- Introduction
- Submission Overview
- Installation
- Reproducing the Pipeline
- Development Environment
- Developer Reference
- Libraries
- References
This is a submission for the GISCUP 2023 competition, seeking to automate the detection of surface lakes on the Greenland ice sheet from satellite images in order to allow scientists to easily track the behavior of lakes through repeated summer melt seasons.
Leonard Cseres, Simon Walther, Rémy Marquis, Bertil Chapuis and Andres Perez-Uribe.
We are a small team of engineers and data scientists. We are participating in the GISCUP competition under the umbrella of the HEIG-VD and HES-SO and in collaboration with the Swiss AI Center.
HEIG-VD, or Haute École d'Ingénierie et de Gestion du Canton de Vaud, is a renowned institution of higher education in Switzerland, specializing in engineering and management disciplines. It is an integral part of the HES-SO, the University of Applied Sciences and Arts Western Switzerland, offering a diverse range of practical and industry-focused programs.
The mission of the Swiss AI Center is to accelerate the adoption of artificial intelligence in the digital transition of Swiss SMEs.
The tif images are tiled with a 50% overlap and a tile size of 448x448px. The tiles are then resized to 320x320px and saved as PNG images. We exclude any tiles that has more that 50% "nodata".
The masks are pre-computed as TIF images and follow the same tiling strategy as the images.
This results in 62'674 images with their corresponding masks.
A similarity map is also computed with hash of each image using Perceptual Hashing.
Metadata is also extracted from the images and saved as a CSV file. This allows to determine which images contain lakes and which do not.
In this step, the images are selected based on the metadata and the similarity map:
- For each image and region, we select
-
$\text{numLakeImages} =$ all the lake images -
$\text{numNonLakeImages} = \frac{\text{numLakeImages}}{\text{lakeImageRatio}}$ , where$\text{lakeImageRatio} = 0.7$
-
This adds a bias to the dataset to predict less lakes but allows the model to be more robust to false positives.
- When picking the non-lake images, we check if the image is similar to any of the already selected images.
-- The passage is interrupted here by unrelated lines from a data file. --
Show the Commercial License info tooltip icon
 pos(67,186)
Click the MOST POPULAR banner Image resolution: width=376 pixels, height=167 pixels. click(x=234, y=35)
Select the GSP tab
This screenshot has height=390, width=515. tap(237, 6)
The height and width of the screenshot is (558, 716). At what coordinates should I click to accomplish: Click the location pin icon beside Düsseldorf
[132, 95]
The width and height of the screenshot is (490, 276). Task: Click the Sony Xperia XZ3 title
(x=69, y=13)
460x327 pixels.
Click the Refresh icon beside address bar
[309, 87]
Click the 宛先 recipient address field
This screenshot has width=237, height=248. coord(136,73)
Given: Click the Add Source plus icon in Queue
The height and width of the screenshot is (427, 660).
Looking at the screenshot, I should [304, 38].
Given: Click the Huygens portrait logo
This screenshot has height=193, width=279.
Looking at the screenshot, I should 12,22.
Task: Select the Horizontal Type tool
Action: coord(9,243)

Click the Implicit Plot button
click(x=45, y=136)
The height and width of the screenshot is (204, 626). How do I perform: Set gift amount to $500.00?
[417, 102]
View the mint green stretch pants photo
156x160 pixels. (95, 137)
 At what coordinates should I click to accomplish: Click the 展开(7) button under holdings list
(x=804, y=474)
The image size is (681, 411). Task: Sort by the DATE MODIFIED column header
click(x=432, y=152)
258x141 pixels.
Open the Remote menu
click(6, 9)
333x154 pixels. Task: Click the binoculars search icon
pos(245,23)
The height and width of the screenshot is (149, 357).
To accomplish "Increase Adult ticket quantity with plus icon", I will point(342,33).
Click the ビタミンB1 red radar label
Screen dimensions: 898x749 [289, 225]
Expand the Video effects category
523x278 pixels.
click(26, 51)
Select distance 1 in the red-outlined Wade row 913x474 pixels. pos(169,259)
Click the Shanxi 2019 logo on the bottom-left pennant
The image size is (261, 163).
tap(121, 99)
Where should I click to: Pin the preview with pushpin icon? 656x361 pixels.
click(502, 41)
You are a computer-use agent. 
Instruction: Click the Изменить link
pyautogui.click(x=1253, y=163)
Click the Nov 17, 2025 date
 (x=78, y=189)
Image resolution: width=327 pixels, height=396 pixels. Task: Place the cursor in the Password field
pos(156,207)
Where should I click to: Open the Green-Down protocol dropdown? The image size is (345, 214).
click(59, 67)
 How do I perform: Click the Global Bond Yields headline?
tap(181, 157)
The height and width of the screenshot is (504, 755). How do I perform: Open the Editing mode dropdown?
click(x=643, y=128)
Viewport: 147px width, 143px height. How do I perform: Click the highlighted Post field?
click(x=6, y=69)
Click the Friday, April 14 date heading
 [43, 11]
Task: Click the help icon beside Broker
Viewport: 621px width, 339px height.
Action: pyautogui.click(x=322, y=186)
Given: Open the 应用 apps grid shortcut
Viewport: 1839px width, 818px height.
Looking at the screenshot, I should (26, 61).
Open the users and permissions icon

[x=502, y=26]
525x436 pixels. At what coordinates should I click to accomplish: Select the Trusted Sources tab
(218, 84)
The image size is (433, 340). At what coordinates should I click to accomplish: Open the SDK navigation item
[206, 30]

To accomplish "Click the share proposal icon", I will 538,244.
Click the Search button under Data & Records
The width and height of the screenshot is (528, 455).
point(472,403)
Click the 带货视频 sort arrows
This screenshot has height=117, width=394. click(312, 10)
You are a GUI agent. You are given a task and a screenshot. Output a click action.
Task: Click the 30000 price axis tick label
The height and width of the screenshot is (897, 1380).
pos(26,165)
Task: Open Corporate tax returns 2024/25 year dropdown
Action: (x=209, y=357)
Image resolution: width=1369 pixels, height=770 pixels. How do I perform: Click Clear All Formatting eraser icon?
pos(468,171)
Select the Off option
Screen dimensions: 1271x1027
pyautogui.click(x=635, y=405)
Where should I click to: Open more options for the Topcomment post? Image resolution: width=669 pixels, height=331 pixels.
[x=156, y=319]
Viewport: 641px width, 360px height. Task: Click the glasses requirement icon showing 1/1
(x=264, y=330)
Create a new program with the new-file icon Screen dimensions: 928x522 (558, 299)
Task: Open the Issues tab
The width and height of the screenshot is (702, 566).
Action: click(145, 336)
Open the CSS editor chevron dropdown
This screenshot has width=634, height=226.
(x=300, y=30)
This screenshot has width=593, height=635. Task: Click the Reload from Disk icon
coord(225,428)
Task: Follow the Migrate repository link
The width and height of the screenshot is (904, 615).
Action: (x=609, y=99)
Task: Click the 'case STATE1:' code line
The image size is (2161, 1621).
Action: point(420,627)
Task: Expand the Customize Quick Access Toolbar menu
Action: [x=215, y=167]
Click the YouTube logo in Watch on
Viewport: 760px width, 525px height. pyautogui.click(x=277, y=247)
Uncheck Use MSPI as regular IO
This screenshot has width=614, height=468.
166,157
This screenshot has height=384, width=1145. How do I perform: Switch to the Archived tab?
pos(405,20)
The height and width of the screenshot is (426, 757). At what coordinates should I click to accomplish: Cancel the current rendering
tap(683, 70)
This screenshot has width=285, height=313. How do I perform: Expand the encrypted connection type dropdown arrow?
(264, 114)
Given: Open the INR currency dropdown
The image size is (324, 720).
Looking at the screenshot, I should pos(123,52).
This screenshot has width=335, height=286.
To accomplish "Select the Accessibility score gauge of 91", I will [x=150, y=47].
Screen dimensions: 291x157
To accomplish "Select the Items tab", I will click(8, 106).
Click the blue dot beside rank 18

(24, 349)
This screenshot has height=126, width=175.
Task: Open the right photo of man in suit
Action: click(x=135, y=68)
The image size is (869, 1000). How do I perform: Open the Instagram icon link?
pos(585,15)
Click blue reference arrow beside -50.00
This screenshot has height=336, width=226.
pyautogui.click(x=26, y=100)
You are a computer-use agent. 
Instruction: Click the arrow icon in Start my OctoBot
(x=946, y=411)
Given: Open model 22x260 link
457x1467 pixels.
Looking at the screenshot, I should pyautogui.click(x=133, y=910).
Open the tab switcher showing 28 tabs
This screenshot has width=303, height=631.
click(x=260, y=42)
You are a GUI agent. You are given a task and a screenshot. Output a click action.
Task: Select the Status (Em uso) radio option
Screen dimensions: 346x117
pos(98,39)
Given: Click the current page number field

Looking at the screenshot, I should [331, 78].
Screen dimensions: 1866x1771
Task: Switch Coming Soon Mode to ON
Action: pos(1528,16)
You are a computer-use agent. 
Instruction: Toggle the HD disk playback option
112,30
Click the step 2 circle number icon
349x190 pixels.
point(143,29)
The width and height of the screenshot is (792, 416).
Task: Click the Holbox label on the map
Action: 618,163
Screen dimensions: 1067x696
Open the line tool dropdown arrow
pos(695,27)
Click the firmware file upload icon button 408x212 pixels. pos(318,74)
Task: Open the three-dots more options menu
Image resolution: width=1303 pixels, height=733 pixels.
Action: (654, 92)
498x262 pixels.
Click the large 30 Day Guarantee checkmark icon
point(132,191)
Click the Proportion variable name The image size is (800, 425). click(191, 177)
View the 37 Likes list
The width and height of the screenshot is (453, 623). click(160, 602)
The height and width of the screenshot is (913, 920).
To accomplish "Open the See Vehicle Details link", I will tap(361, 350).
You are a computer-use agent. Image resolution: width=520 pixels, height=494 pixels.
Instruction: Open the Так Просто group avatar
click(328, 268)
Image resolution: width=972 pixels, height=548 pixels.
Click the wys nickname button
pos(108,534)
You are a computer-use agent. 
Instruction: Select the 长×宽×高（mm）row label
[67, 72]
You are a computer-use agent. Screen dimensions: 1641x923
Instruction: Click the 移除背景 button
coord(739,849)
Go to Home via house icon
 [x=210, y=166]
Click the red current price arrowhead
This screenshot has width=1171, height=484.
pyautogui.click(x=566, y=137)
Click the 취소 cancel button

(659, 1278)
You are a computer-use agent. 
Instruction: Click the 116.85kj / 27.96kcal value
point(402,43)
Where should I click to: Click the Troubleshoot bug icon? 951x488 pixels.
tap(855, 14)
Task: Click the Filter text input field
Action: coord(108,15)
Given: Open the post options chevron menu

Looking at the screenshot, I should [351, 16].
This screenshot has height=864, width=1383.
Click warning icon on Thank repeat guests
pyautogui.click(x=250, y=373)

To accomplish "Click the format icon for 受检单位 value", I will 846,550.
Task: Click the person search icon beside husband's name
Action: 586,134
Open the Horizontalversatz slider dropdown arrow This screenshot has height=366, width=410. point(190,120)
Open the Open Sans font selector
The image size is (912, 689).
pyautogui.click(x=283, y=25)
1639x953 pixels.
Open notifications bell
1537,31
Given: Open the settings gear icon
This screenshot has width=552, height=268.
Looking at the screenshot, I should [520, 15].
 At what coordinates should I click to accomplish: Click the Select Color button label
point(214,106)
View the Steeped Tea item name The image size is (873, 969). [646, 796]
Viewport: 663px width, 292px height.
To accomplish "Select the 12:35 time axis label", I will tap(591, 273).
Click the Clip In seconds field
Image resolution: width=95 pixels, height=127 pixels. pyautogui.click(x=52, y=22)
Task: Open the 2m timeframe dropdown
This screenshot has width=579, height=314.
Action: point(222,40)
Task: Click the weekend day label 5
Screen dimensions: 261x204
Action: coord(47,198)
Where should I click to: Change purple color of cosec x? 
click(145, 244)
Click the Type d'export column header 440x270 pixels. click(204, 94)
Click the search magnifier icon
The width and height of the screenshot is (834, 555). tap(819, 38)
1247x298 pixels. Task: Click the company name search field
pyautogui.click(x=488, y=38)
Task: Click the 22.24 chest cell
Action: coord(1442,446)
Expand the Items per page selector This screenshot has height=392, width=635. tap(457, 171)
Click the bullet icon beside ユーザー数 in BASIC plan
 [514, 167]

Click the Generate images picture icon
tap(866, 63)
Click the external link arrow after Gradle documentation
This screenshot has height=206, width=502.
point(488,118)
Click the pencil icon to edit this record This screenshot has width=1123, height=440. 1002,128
If it is, we discard it and pick another one.
This results in a dataset of 16'733 images with their corresponding masks.
Figure 1: Example of a batch of 32 images.The current model is based on a U-Net architecture (https://arxiv.org/abs/1505.04597), with a ResNet-50 backbone. The model is trained on 320x320 RGB image tiles and predicts a binary mask of the same size.
The model is trained using the PyTorch Lightning framework.
A weighted average between the Tversky Loss and a custom blob detection loss is used.
The Tversky Loss is used to ensure that the model is able to predict the correct shape of the lake. The blob detection loss is used to ensure that the model is able to detect the correct number of lakes.
The combination of the two losses allows for more stable training.
For an exhaustive list of the parameters used for training, please refer to the params.yaml
file.
In order to create the GPKG predictions file, the model is applied to a sliding window of 448x448px with a 50% overlap.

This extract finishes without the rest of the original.